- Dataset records
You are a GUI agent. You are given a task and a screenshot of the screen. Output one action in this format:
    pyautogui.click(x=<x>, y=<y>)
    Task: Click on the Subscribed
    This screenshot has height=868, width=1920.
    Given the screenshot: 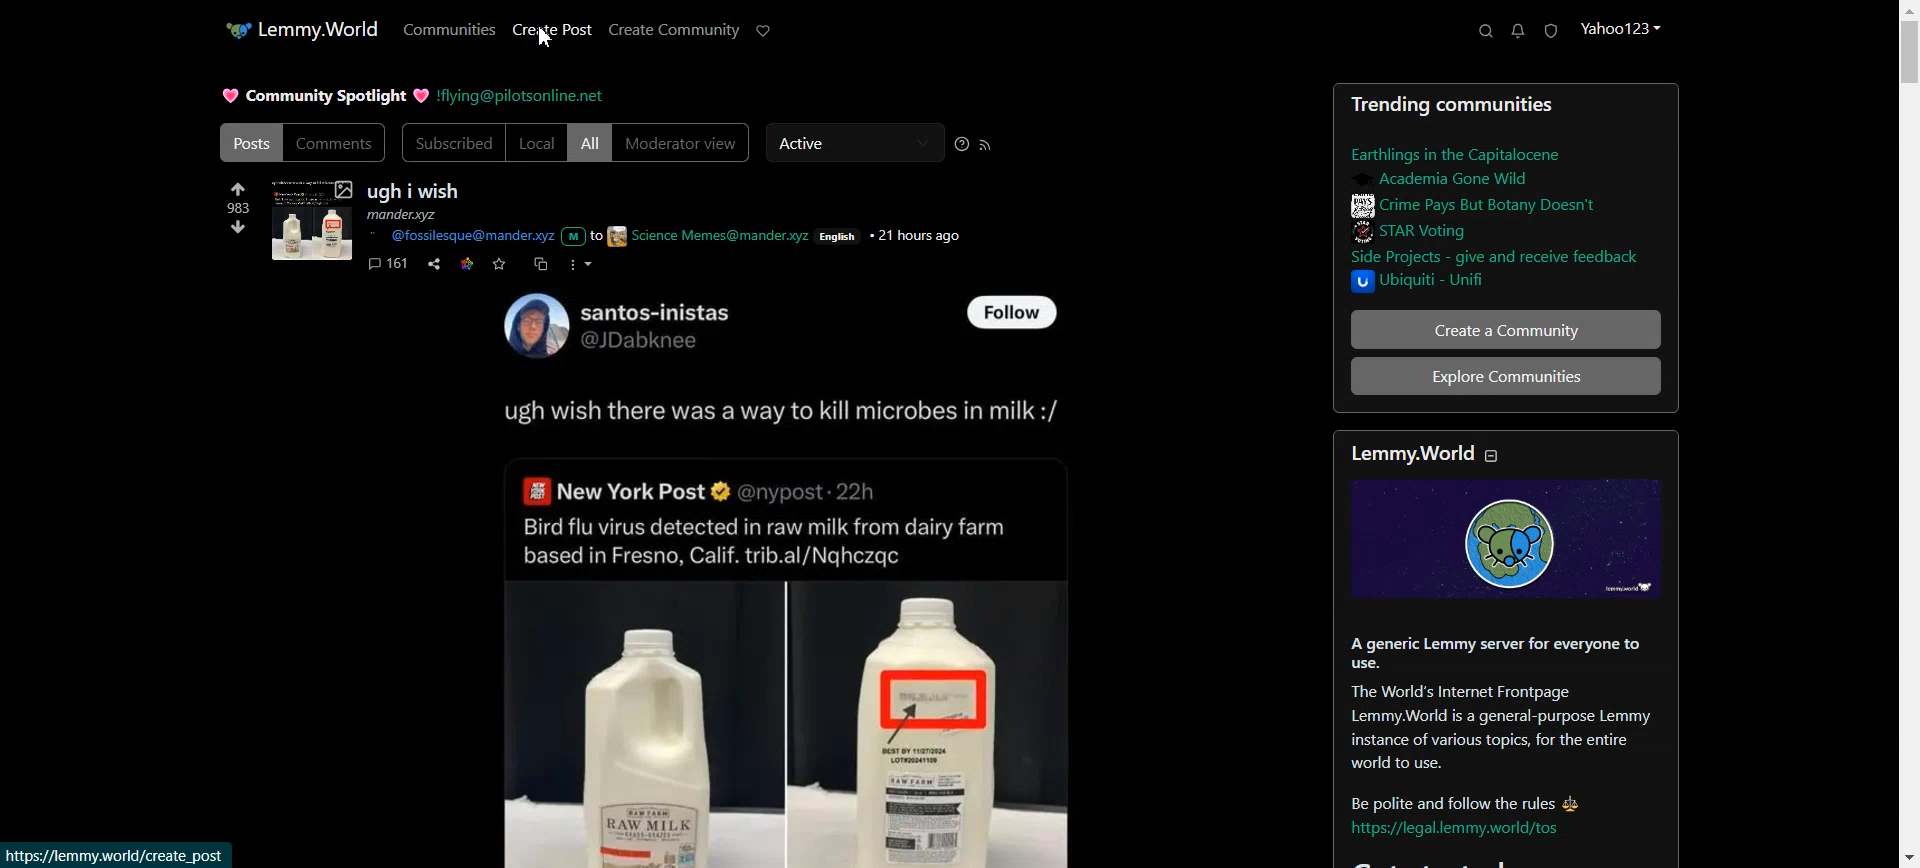 What is the action you would take?
    pyautogui.click(x=450, y=142)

- Exercise prompt
Extract the lines from the start of the data through the line containing "This screenshot has", both included, and reproduce them without any change.

- Problem solution
You are a GUI agent. You are given a task and a screenshot of the screen. Output one action in this format:
    pyautogui.click(x=<x>, y=<y>)
    Task: Click on the Subscribed
    This screenshot has height=868, width=1920.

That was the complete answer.